Failed to get Patches to nap despite cruelly leaving him in his crib for extended periods of time where he acquired a self-inflicted (and parental guilt inducing) bloody lip.
Put up with excessively cranky Patches for the rest of the day.
Took down and stowed my Huge Christmas Tree.
Took down and stowed everything else which even remotely looked christmasish.
Hauled boxes of Christmas stuff downstairs to hide until next year.
Fixed meals.
Picked up kids from school.
Met the mother of Kiki’s school friend so that going to play at his house is possible. There is friendship potential there for me as well. It bodes well.
Required kids to do their homework.
Rocked Patches for 30 minutes because even though he was (finally) asleep, every time I tried to actually put him down he’d wake up and scream.
Helped Kiki and Gleek trade beds. Again.
Read stories to Gleek and tucked her in.

I’m hoping that what comes next is peaceful bedtimes for Kiki and Link followed by happy and uninterrupted Buffy viewing and Sleeeep.

2 thoughts on “My Day”

  1. Failed to get Patches to nap despite cruelly leaving him in his crib for extended periods of time where he acquired a self-inflicted (and parental guilt inducing) bloody lip.
    [snip]
    Rocked Patches for 30 minutes because even though he was (finally) asleep, every time I tried to actually put him down he’d wake up and scream.

    Indigo, my (not for much longer) youngest, is too smart for her own good. We put her crib away because she could climb out of it at about 13 months, and we couldn’t find the “turn the crib into a mesh covered trap… tent, I meant tent!” thing that my wife’s sister gave us for our older daughter. So she’s been on a toddler bed for the last … six months or so, which is useful only as a place to put her after she is firmly asleep.

    Well, last night my wife found the mesh trap thing, and I put it over the top of her toddler bed. It actually worked out pretty well. She liked it at first, you know, new, fun, oooo, this is cool. After Lion King was over and her little TV shut off of its own accord, however, she wasn’t very happy. She was most of the way to sleep by then, so there was no real screaming involved, just some sobbing and and pleading, not too much more than the wife and I could stand. She went to sleep before whatever we were watching intently to keep ourselves distracted was over, and slept until 2am.

    You see, she’s getting four molars in, and she got a cold or something on top of it. A little robitussin (“rub some tussin on it”), a little triaminic, and a sippy cup full of apple joice (she hasn’t been dehydrated, but when they’re sick, I let them drink all they can… to Mordor with the diaper bill, I say), followed by about five minutes cuddling in mommy and daddy’s bed, and I laid her down inside the trap, expecting a fight. I told her that if she went to sleep nice, I wouldn’t zip it up, so she could get out when she woke up.

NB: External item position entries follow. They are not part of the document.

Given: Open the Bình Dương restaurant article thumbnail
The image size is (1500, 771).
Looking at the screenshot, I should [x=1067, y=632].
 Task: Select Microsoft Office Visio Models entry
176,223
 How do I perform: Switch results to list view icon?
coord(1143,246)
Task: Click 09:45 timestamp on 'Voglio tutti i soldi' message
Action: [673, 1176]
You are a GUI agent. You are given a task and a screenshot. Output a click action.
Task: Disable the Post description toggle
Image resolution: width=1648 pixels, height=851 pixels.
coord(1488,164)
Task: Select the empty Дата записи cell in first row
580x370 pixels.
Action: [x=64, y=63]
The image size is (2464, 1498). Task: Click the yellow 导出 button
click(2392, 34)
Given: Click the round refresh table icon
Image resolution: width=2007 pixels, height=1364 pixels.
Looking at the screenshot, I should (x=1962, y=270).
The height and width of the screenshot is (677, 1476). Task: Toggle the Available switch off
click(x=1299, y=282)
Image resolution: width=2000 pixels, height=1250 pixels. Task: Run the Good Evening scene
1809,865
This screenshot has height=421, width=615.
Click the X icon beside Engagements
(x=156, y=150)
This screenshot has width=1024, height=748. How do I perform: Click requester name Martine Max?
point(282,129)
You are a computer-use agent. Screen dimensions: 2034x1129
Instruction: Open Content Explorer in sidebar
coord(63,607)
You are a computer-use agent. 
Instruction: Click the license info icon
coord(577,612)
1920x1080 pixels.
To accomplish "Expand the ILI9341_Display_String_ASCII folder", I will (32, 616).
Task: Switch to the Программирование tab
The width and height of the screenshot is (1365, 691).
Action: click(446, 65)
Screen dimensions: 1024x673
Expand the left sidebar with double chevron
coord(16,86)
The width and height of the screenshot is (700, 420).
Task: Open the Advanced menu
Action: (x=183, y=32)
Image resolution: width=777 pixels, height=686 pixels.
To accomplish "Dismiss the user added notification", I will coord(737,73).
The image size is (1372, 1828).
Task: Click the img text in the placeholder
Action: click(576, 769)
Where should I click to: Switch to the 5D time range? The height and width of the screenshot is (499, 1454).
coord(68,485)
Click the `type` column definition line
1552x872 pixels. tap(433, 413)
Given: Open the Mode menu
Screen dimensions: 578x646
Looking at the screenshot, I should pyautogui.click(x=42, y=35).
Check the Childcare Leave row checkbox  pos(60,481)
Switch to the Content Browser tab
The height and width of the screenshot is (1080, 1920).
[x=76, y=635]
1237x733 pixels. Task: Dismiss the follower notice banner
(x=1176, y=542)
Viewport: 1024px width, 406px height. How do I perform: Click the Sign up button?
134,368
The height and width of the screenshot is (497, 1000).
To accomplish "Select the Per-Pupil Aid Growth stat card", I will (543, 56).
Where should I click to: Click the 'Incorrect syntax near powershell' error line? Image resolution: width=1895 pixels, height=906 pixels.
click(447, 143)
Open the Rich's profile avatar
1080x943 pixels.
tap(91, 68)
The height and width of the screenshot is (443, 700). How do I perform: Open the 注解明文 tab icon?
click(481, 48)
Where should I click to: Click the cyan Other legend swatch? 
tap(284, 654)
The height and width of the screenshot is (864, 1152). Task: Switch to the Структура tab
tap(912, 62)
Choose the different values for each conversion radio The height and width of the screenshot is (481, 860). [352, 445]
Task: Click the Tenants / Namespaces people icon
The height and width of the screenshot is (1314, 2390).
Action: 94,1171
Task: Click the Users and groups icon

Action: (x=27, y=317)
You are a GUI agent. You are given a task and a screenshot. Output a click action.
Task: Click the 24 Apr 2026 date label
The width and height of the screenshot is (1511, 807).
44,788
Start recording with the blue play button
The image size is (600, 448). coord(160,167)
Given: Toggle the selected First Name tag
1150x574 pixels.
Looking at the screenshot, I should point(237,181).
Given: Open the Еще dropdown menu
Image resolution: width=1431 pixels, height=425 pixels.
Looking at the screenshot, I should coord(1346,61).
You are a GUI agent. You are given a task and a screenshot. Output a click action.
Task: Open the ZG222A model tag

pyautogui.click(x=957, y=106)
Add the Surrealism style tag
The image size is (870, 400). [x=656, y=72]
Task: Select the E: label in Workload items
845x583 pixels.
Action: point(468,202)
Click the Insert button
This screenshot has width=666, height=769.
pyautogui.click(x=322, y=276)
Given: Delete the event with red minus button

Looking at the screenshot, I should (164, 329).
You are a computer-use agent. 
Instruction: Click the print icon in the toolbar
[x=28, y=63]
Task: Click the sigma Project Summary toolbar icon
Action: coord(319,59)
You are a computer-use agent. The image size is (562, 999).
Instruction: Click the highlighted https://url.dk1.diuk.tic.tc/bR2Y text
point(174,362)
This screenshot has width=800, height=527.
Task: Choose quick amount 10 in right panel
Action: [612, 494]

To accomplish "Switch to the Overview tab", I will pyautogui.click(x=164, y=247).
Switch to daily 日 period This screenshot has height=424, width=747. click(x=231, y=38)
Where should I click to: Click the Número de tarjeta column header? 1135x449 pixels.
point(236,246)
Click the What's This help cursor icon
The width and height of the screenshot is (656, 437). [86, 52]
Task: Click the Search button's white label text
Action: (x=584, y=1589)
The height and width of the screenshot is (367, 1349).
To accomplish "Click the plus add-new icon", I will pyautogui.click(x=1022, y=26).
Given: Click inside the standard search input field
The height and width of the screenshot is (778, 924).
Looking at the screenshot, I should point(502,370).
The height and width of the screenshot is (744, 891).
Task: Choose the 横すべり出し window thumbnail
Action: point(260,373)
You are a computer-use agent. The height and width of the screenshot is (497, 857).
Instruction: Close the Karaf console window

    She went to sleep nice.

    Oh yes, naptime will be in the trap, it will.

    We used this thing to good effect with Scarlet, though we started earlier. Also, Indigo seems quicker to figure some kinds of things out than Scarlet was, so I wouldn’t be too surprised if she just gets to accept it, and decides rather quickly that going to sleep nice is better than being zipped in the trap.

    On the other hand, Indigo is a lot more stubborn than Scarlet as well, and I would further not be surprised if she fights it.

    Or, she might do both.

    I share this story because The Patches Adventures of your day sound so terrifyingly familiar. The bloody lip, particularly, is one of the reasons we put her crib away. She could climb out of it, safely, about 3 times out of 5. Yeah, that was fun, as I’m sure you can imagine.

  2. sleeping kids

    Ah, the joys of trying to make them sleep. Until she was four years old, Kiki wouldn’t go to sleep unless I lay down with her. Four Years. It got really old. I did it to myself really, and I wasn’t experienced enough to know how to undo it. Howard and I both had much lower tolerances for crying back then. I’ve never trapped myself that way again. I’ve learned how to be mean and require them to sleep in their beds by themselves.

    Gleek was (and is) a climber and had to be removed from the crib at 18 months. I didn’t have one of those cool sounding bed-traps. Instead I childproofed the room and put a child-safety knob on the inside of her bedroom door. In essense I turned her whole room into a playpen. She fell asleep on the floor alot.

    Patches has yet to figure out that he is capable of climbing out of the crib. When he does the crib mattress will go on the floor and the doorknob will go back on the door. I’m hoping for another year in the crib, but I doubt I’ll get it. Another six months would give him time to develop so that I can reason with him using logic rather than coersion.